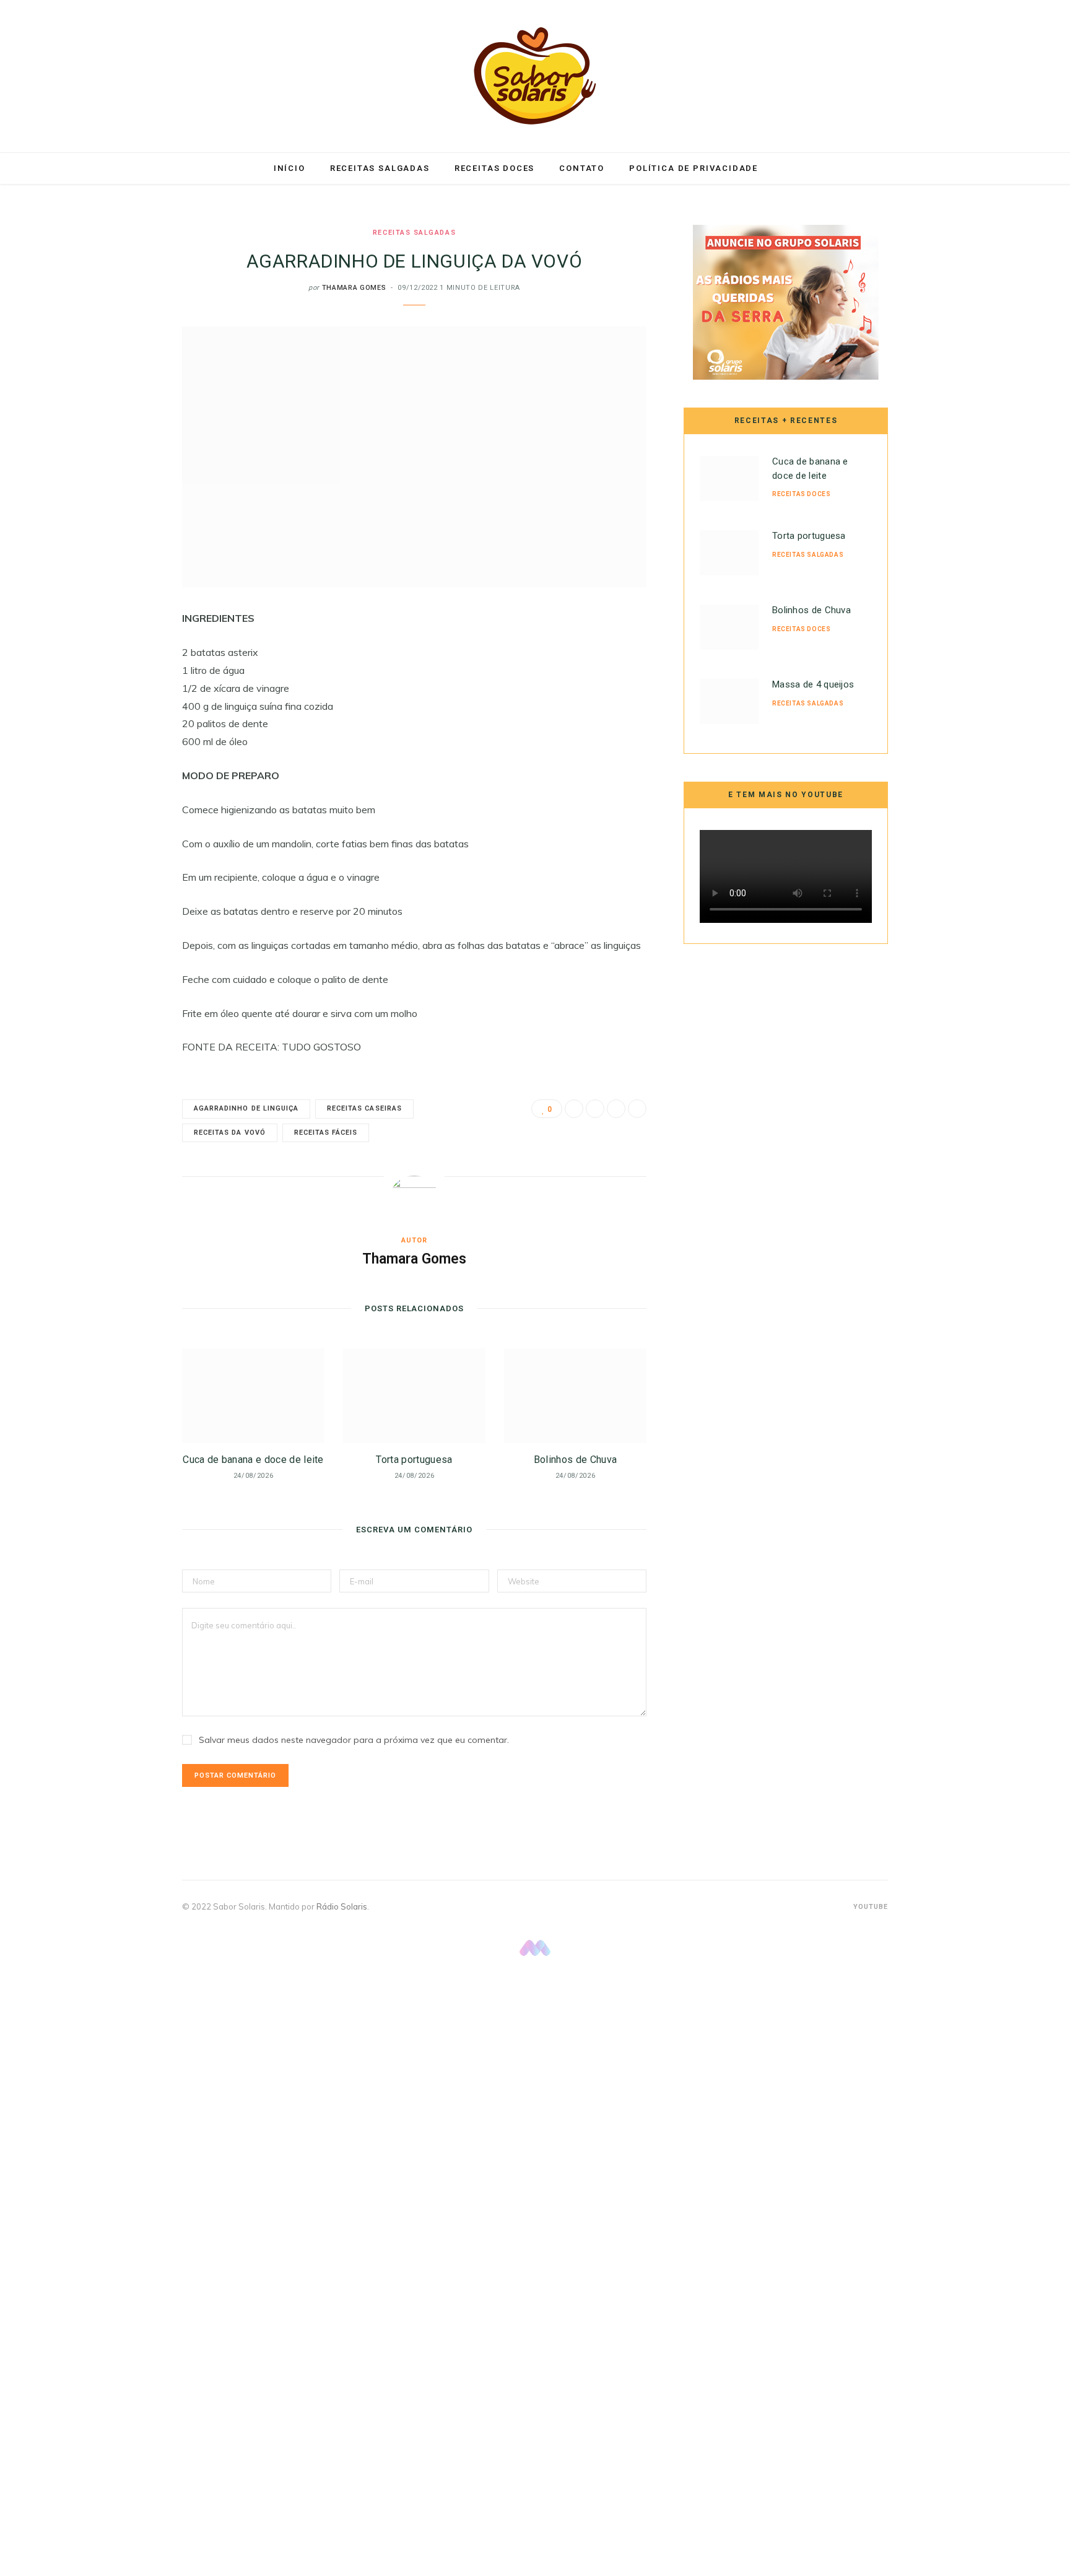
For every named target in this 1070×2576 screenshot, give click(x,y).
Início (289, 168)
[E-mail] (120, 750)
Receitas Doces (494, 168)
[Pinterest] (120, 719)
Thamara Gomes (354, 288)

**THE PROBLEM**
Write the "Início (289, 168)" line and all later lines exactly. Stop at the end of the data.

**SOLUTION TO THIS TASK**
Início (289, 168)
[E-mail] (120, 750)
Receitas Doces (494, 168)
[Pinterest] (120, 719)
Thamara Gomes (354, 288)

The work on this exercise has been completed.